* **Problem description**: Each entry needs to be duplicated exactly.

* **Study material**:
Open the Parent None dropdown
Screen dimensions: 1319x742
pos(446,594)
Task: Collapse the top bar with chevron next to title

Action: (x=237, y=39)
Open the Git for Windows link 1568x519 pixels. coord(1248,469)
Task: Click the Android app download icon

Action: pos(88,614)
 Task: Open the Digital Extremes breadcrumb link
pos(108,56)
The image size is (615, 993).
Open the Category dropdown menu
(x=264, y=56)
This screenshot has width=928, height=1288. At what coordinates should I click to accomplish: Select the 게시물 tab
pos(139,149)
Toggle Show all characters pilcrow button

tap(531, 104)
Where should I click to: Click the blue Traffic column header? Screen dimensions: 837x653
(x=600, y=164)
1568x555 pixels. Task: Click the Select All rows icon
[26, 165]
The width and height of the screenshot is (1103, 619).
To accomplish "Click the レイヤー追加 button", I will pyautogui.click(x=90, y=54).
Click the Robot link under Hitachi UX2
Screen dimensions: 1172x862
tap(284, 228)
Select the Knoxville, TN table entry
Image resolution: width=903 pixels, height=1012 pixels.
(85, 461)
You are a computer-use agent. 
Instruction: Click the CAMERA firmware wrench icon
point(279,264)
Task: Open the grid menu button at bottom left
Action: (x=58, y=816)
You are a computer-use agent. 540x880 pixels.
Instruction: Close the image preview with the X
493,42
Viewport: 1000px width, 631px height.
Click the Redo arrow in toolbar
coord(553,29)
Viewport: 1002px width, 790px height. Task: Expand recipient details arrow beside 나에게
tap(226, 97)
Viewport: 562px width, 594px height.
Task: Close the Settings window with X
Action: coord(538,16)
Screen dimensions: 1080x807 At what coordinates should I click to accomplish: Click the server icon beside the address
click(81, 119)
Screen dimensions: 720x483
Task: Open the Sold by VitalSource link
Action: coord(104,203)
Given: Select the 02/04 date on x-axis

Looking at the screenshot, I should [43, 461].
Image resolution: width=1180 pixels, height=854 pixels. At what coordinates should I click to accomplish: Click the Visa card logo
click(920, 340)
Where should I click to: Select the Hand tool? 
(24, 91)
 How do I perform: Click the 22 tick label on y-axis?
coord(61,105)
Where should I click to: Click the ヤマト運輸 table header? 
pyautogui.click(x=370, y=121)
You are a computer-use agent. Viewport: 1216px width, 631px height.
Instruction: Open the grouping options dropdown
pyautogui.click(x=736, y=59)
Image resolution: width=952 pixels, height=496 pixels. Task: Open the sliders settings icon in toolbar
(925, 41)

* **Finished exercise**:
Open the Parent None dropdown
Screen dimensions: 1319x742
pos(446,594)
Task: Collapse the top bar with chevron next to title

Action: (x=237, y=39)
Open the Git for Windows link 1568x519 pixels. coord(1248,469)
Task: Click the Android app download icon

Action: pos(88,614)
 Task: Open the Digital Extremes breadcrumb link
pos(108,56)
The image size is (615, 993).
Open the Category dropdown menu
(x=264, y=56)
This screenshot has width=928, height=1288. At what coordinates should I click to accomplish: Select the 게시물 tab
pos(139,149)
Toggle Show all characters pilcrow button

tap(531, 104)
Where should I click to: Click the blue Traffic column header? Screen dimensions: 837x653
(x=600, y=164)
1568x555 pixels. Task: Click the Select All rows icon
[26, 165]
The width and height of the screenshot is (1103, 619).
To accomplish "Click the レイヤー追加 button", I will pyautogui.click(x=90, y=54).
Click the Robot link under Hitachi UX2
Screen dimensions: 1172x862
tap(284, 228)
Select the Knoxville, TN table entry
Image resolution: width=903 pixels, height=1012 pixels.
(85, 461)
You are a computer-use agent. 
Instruction: Click the CAMERA firmware wrench icon
point(279,264)
Task: Open the grid menu button at bottom left
Action: (x=58, y=816)
You are a computer-use agent. 540x880 pixels.
Instruction: Close the image preview with the X
493,42
Viewport: 1000px width, 631px height.
Click the Redo arrow in toolbar
coord(553,29)
Viewport: 1002px width, 790px height. Task: Expand recipient details arrow beside 나에게
tap(226, 97)
Viewport: 562px width, 594px height.
Task: Close the Settings window with X
Action: coord(538,16)
Screen dimensions: 1080x807 At what coordinates should I click to accomplish: Click the server icon beside the address
click(81, 119)
Screen dimensions: 720x483
Task: Open the Sold by VitalSource link
Action: coord(104,203)
Given: Select the 02/04 date on x-axis

Looking at the screenshot, I should [43, 461].
Image resolution: width=1180 pixels, height=854 pixels. At what coordinates should I click to accomplish: Click the Visa card logo
click(920, 340)
Where should I click to: Select the Hand tool? 
(24, 91)
 How do I perform: Click the 22 tick label on y-axis?
coord(61,105)
Where should I click to: Click the ヤマト運輸 table header? 
pyautogui.click(x=370, y=121)
You are a computer-use agent. Viewport: 1216px width, 631px height.
Instruction: Open the grouping options dropdown
pyautogui.click(x=736, y=59)
Image resolution: width=952 pixels, height=496 pixels. Task: Open the sliders settings icon in toolbar
(925, 41)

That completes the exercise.